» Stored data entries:
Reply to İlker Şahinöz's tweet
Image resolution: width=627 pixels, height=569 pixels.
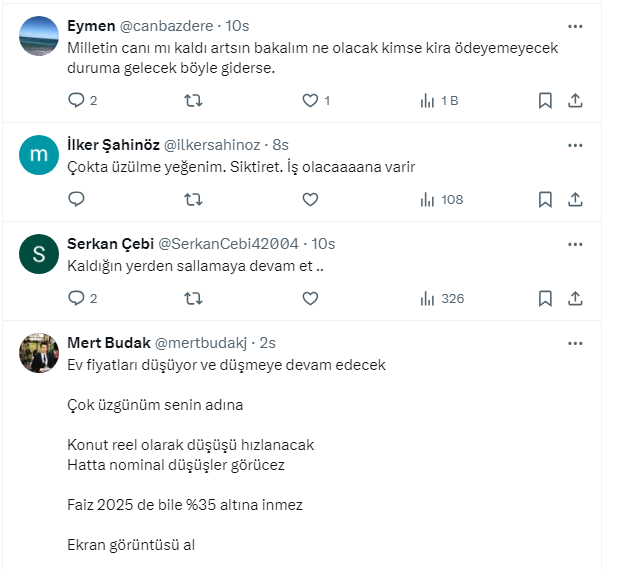[x=76, y=199]
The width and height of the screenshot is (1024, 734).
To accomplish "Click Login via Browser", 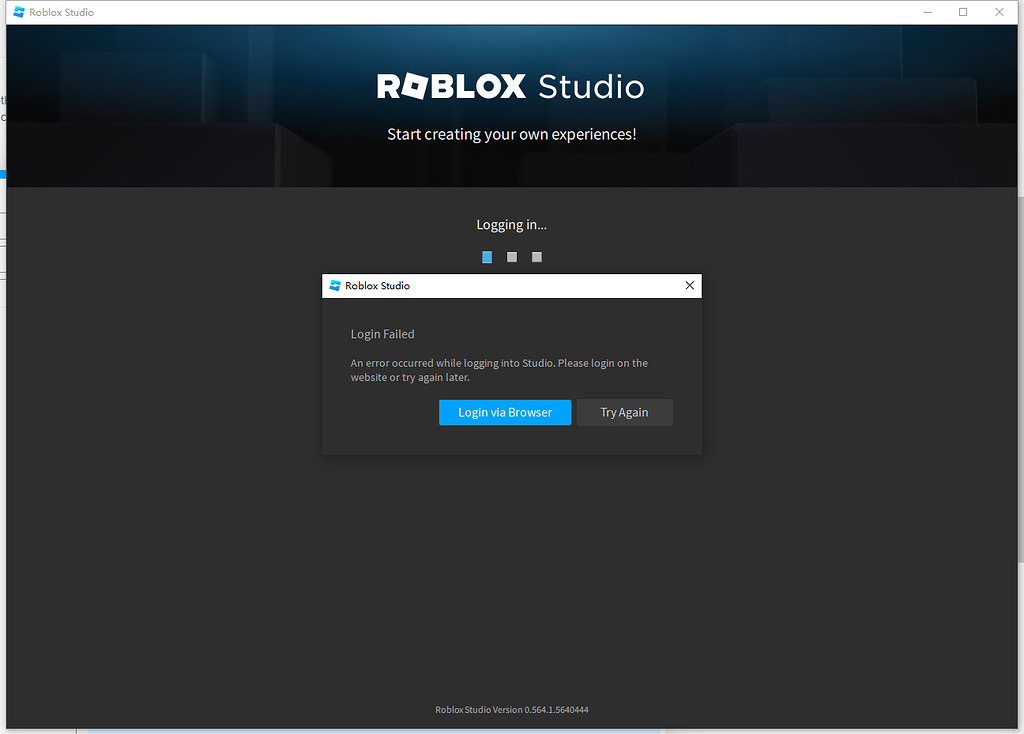I will coord(505,412).
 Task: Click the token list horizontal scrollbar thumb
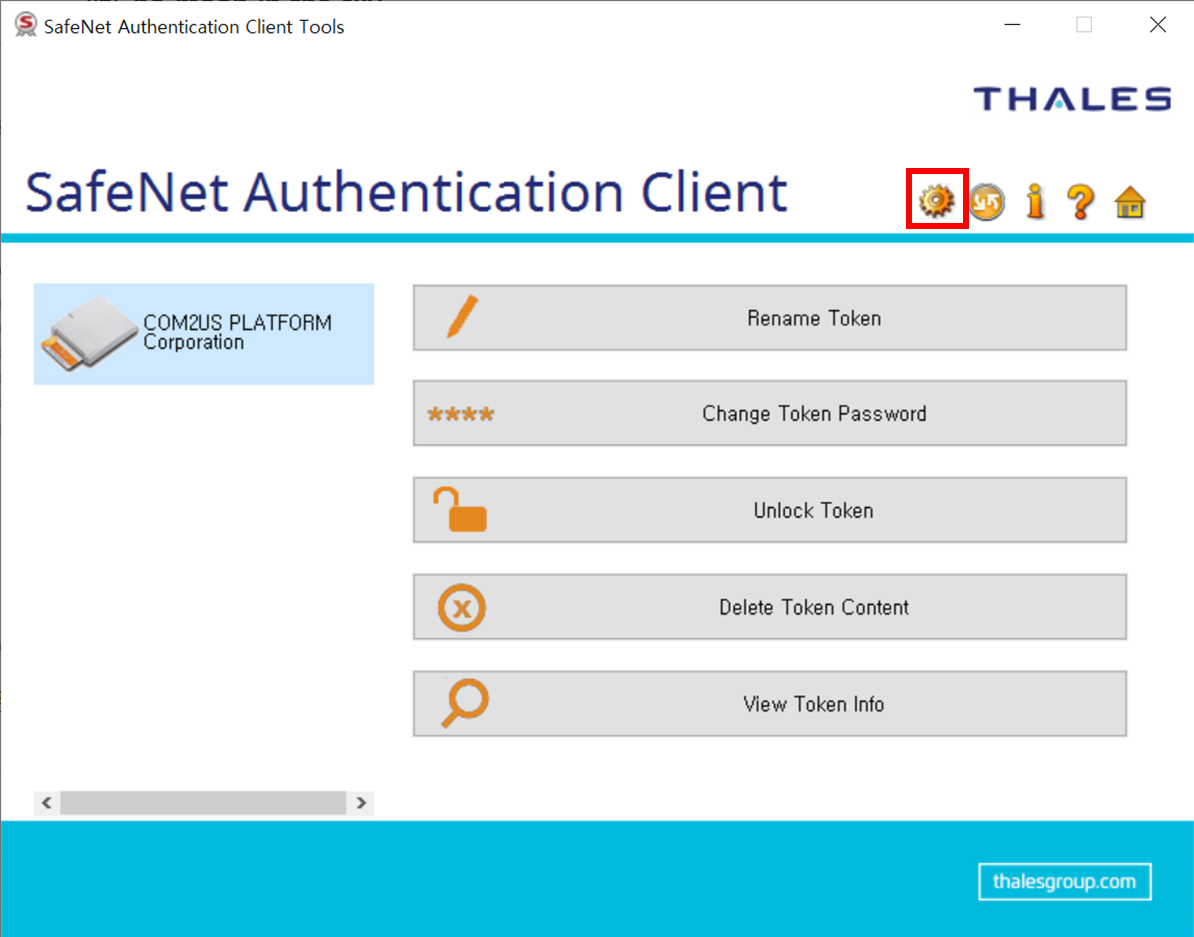[x=203, y=802]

» Activity:
From the line containing "Task: Click the" to the last line of the records, inclusive, output the lines exactly as written and nothing else; leave out the pictures.

» Solution for this task:
 Task: Click the token list horizontal scrollbar thumb
[x=203, y=802]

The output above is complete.